Authors of Paper #66

评论- Follow-up on Rebuttal to Reviewer jQJp

2024-11-24

Dear Respected Reviewer jQJp,

We sincerely appreciate your thoughtful comments and suggestions, which have greatly helped us improve our work. In response, we have conducted extensive experiments and analyses to thoroughly address all the points you raised. We hope our detailed revisions effectively resolve your concerns. Specifically:

We have conducted extended experiments over a larger ratio to provide a more comprehensive evaluation of our method.
We have clarified our contributions, emphasizing that the residual approximation and trisection search are not part of our primary contributions but are supportive techniques.
We have added an additional ablation study to thoroughly analyze the effects of the residual approximation and trisection search, providing more insights into their roles in the overall framework.
We have addressed your question regarding how our proposed method can be effectively applied to NVIDIA GPUs, ensuring its practical applicability.

Given that we have not received additional questions or feedback from you over the past few days, we are hopeful that our clarifications have been satisfactory. However, if there are any remaining uncertainties or aspects requiring further discussion, we would be most grateful for the opportunity to address them.

Alternatively, if our revisions have addressed your concerns, we kindly request you to consider updating your evaluation to better reflect the contributions and impact of our work.

Thank you once again for your time and thoughtful consideration.

Best regards, Authors of Paper #66

2024-11-26

Thank you for providing the table showing accuracies under various flipping ratios of non-salient parameters. It is very intriguing that BoolQ results are even worse than random guessing (50%). Additionally, flipping non-salient parameters sometimes leads to even better performance than the baselines. I was wondering why we would still want to quantize these parameters instead of pruning them altogether.

Q2 I appreciate the authors' responses. Regarding the three key components, I respectively do not see the novelty in the first two. For example, the standardized importance score implies the idea of "importance of each weight by the product of its magnitude and the corresponding input feature norm," which was used on CNNs back in 2016 (e.g., [1]). Furthermore, there are more advanced ways to determine weight importance (e.g., [2,3]). In addition, the layer-wise quantization was also widely used in many quantization and pruning methods. Could the authors elaborate more their innovations?

[1] Hu, H., 2016. Network trimming: A data-driven neuron pruning approach towards efficient deep architectures. arXiv preprint arXiv:1607.03250.

[2] Dong, X., Chen, S. and Pan, S., 2017. Learning to prune deep neural networks via layer-wise optimal brain surgeon. Advances in neural information processing systems, 30.

[3] Frantar, E. and Alistarh, D., 2022. Optimal brain compression: A framework for accurate post-training quantization and pruning. Advances in Neural Information Processing Systems, 35, pp.4475-4488.

评论- Response to the Official Comment by Reviewer jQJp (Q1&Q2) (Part1/2)

2024-11-26

Dear reviewer jQJp,

Thank you for your valuable feedback. We appreciate the opportunity to address your questions in detail:

Q1: Why we would still want to quantize these parameters instead of pruning them together?

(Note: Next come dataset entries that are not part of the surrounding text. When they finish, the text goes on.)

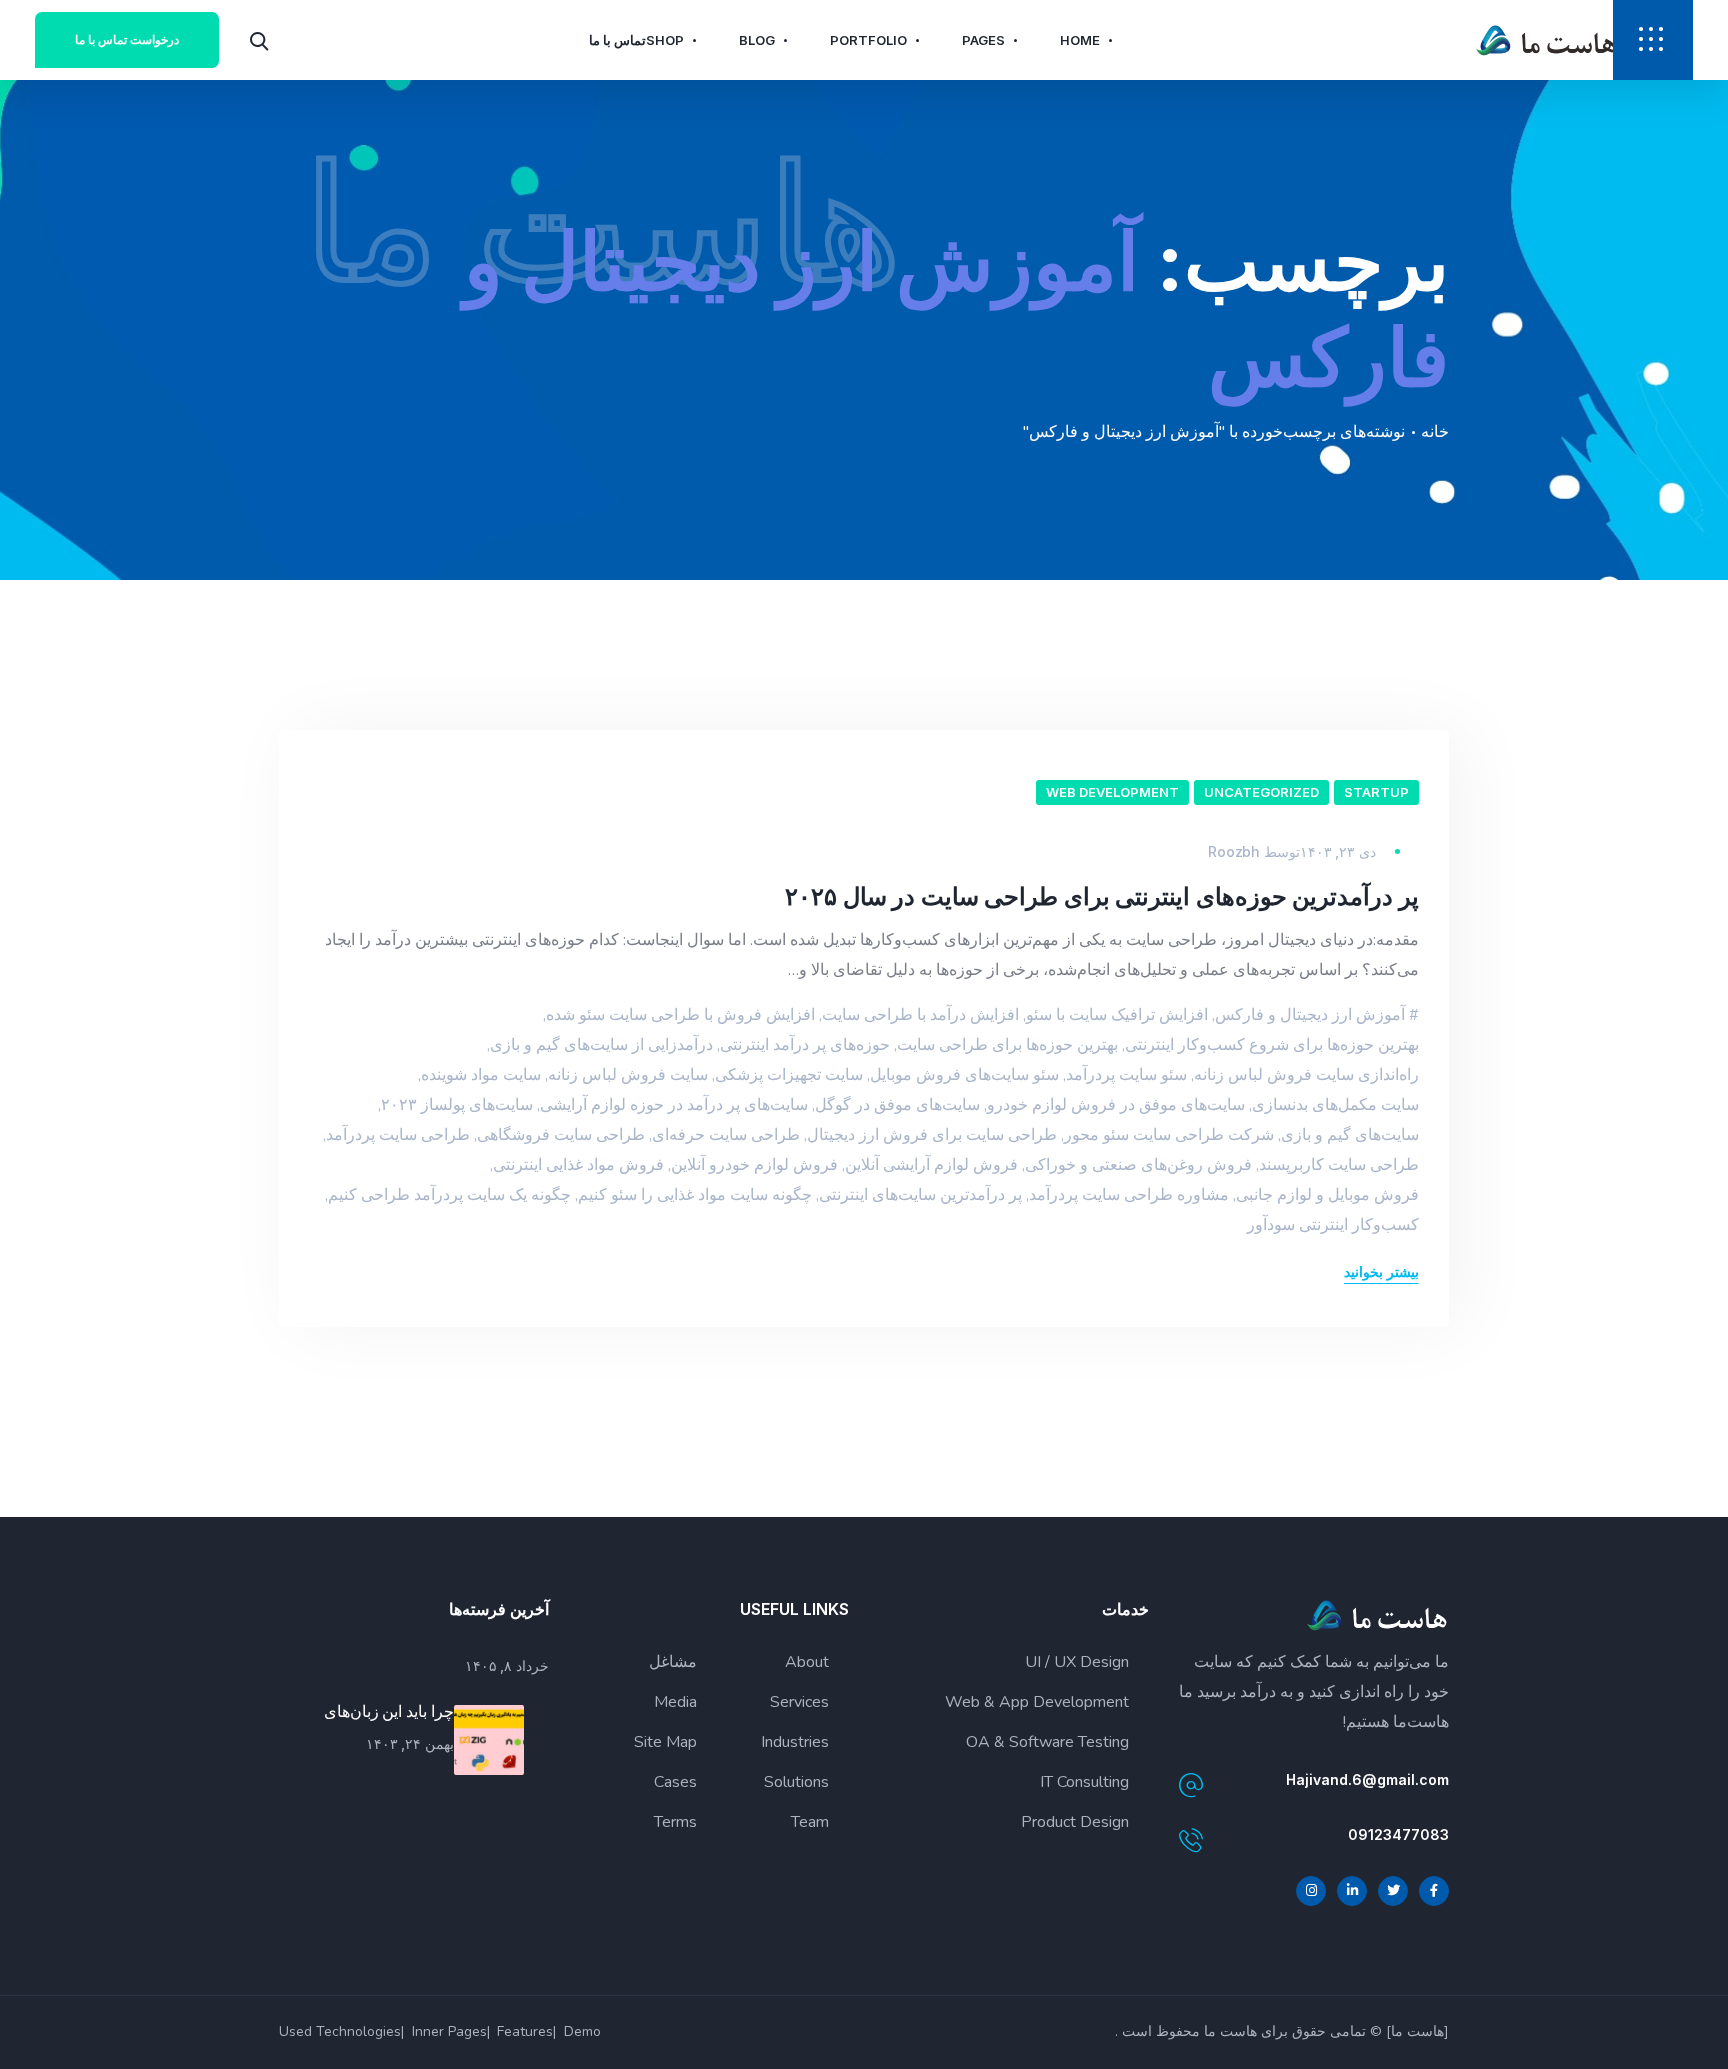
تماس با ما (617, 40)
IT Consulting (1084, 1782)
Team (810, 1822)
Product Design (1075, 1822)
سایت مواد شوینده (481, 1075)
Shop (665, 40)
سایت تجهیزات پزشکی (789, 1075)
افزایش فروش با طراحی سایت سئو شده (680, 1015)
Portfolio (868, 40)
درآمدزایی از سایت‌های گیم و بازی (601, 1045)
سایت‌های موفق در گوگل (897, 1105)
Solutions (796, 1782)
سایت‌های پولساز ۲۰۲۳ (457, 1105)
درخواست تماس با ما (127, 39)
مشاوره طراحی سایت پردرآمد (1129, 1195)
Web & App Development (1037, 1702)
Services (799, 1702)
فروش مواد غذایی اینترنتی (578, 1165)
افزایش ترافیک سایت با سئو (1117, 1015)
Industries (795, 1742)
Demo (582, 2031)
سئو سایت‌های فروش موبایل (964, 1075)
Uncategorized (1261, 792)
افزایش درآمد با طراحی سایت (920, 1015)
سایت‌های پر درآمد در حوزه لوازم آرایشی (674, 1105)
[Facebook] (1434, 1891)
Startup (1376, 792)
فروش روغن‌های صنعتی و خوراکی (1138, 1165)
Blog (757, 40)
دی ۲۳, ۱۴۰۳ (1338, 851)
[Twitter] (1393, 1891)
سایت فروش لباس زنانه (628, 1075)
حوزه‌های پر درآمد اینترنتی (805, 1045)
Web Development (1112, 792)
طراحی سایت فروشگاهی (561, 1135)
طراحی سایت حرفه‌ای (726, 1135)
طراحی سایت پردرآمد (398, 1135)
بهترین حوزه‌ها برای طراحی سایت (1007, 1045)
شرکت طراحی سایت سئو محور (1169, 1135)
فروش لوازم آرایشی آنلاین (931, 1165)
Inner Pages (449, 2031)
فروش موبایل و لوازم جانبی (1327, 1195)
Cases (675, 1782)
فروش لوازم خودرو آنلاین (754, 1165)
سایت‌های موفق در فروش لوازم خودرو (1116, 1105)
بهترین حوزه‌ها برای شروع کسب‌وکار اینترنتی (1272, 1045)
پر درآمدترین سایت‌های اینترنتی (920, 1195)
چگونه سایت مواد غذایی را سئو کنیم (695, 1195)
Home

In fact, the motivation experiments in Figure 1 and Appendix B are conducted under settings with binarized weights. The random weight flipping analysis only applies to binarized weights. Simply pruning the parameters, as done in LLM pruning works like SparseGPT[4] and Wanda[5], is not within the scope of our paper. Regarding the BoolQ performance, the observed degradation under higher random flipping ratios aligns with our expectations - randomly flipping a higher ratio of binarized weights leads to performance degradation.

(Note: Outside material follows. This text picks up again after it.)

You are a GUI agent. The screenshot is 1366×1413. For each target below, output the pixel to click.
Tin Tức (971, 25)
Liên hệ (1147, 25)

Q2.1: The standardized importance score implies the idea of "importance of each weight by the product of its magnitude and the corresponding input feature norm," which was used on CNNs back in 2016[1]. Furthermore, there are more advanced ways to determine weight importance (e.g., [2,3]).

Thank you for your provided literature, and we have read the work Network Trimming, whose key equation is as follows:

To make it clearer, we investigate the difference between these two methods:

Aspect	STBLLM (SI)	Network Trimming (APoZ)[1]
Equation	$S_{i,j} = \sigma\left(\mu\left(\lvert W_{i,j} \rvert\right)\right) \cdot \lVert X_{:,j} \rVert_2$	$APoZ_c^{(i)} = \frac{\sum_{k} \sum_{j} f(O_{c,j}^{(i)}(k) = 0)}{N \times M}$
Model Applicability	Applicable to Large Language Models with GeLU activation	Applicable to CNNs with ReLU activation
Architecture Support	Transformer-based architectures only	Convolution-based architectures only
Key Concept	Mitigates extreme values in weights	Calculates non-zero fraction of CNN activations
Data Dependency	Data-free approach (relies only on weights)	Data-driven approach (requires validation data)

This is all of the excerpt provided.